Inercia

Cuando me puse los zapatos, me pregunté a dónde iban. Por su comodidad, supe que a algún lugar en el que estaba segura. Los llevaba hacia la ruta conocida, esa que no me dirige a su final, sino, me indica cómo llegar. La ruta de las esperanzas a largo plazo, la señalada. 
Por lo que llevaba en mi bolso, sabía que no iba a ningún lugar en el que necesitara mucho. Unos cuántos útiles, una sombrilla. Había pasado la noche leyendo, y como siempre, la lectura invita a la reflexión. Ese día era mi presente, pero lo estaba usando para construir eso que llaman futuro. Ese engaño que te dice que el éxito consiste en estar suficientemente capacitado en alguna área para tener un buen trabajo, aunque realmentr nadie sepa explicar qué es un buen trabajo. Y que eso será suficiente para ser feliz. Baja de ánimos, y dudosa, la influencia de la contaminación visual, sónica, las presas, di un cambio. Cambié la perspectiva e hice mío mi camino, por un momento. Sin minutos, destino, objetivo. No, no hice lo que el horario de ese jueves me indicaba. Lo tomé para atender todas esas inquietudes, alegrías y motivaciones. No se me antoja una vida en la que persiga lo que viene ignorando lo que soy. No apetecía de una clase que me diera instrucciones de cómo instruirme. No voy a sustituir la atención a mis pasiones por la formación de un éxito distorsionado. Quiero creer que somos más que niños que aprenden a leer, adolescentes que pasan bachillerato, universitarios que consiguen título y licenciados que consiguen un trabajo. La educación es la verderadera liberación del ser, sí. Mas el método de enseñanza, no. Las carreras son aptitudes, sí, pero no definen quién sos. Y es que tenemos que desarrollar el intelecto en el mismo nivel que la aceptación, el autodescubrimiento, la felicidad, la libertad, eso tan, pero tan subjetivo que es la libertad.

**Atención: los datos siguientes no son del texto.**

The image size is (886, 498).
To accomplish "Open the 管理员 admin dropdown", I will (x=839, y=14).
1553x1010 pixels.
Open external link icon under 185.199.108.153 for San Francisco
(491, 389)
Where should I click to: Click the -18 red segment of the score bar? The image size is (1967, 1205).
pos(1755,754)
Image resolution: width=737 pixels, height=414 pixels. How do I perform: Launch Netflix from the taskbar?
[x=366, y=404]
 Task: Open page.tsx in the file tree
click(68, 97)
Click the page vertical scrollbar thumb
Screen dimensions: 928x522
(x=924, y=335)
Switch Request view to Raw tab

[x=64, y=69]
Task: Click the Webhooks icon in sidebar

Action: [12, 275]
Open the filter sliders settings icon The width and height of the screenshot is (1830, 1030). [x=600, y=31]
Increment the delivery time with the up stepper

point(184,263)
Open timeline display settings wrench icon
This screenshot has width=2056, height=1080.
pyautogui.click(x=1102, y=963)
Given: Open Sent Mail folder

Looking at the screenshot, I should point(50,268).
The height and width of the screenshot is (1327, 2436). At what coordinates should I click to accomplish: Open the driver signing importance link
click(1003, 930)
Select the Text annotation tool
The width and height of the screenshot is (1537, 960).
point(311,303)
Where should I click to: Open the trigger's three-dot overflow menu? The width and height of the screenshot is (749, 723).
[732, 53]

Después de ese día, mis zapatos me recuerdan que en la ruta-y rutina- de todos los días, no nos limita de llenarnos de mucho en el camino. De inspiración, decepción, asco, amor, de hacer paradas para recordar que vivimos. Que somos. Que sentimos. No es lo que viene, es lo que es. Porque tenemos que ser esa generación que no basa su vida en visualizar el futuro y que cuando llega, sufre por epifanía desproporcionada entre lo logrado y lo perdido.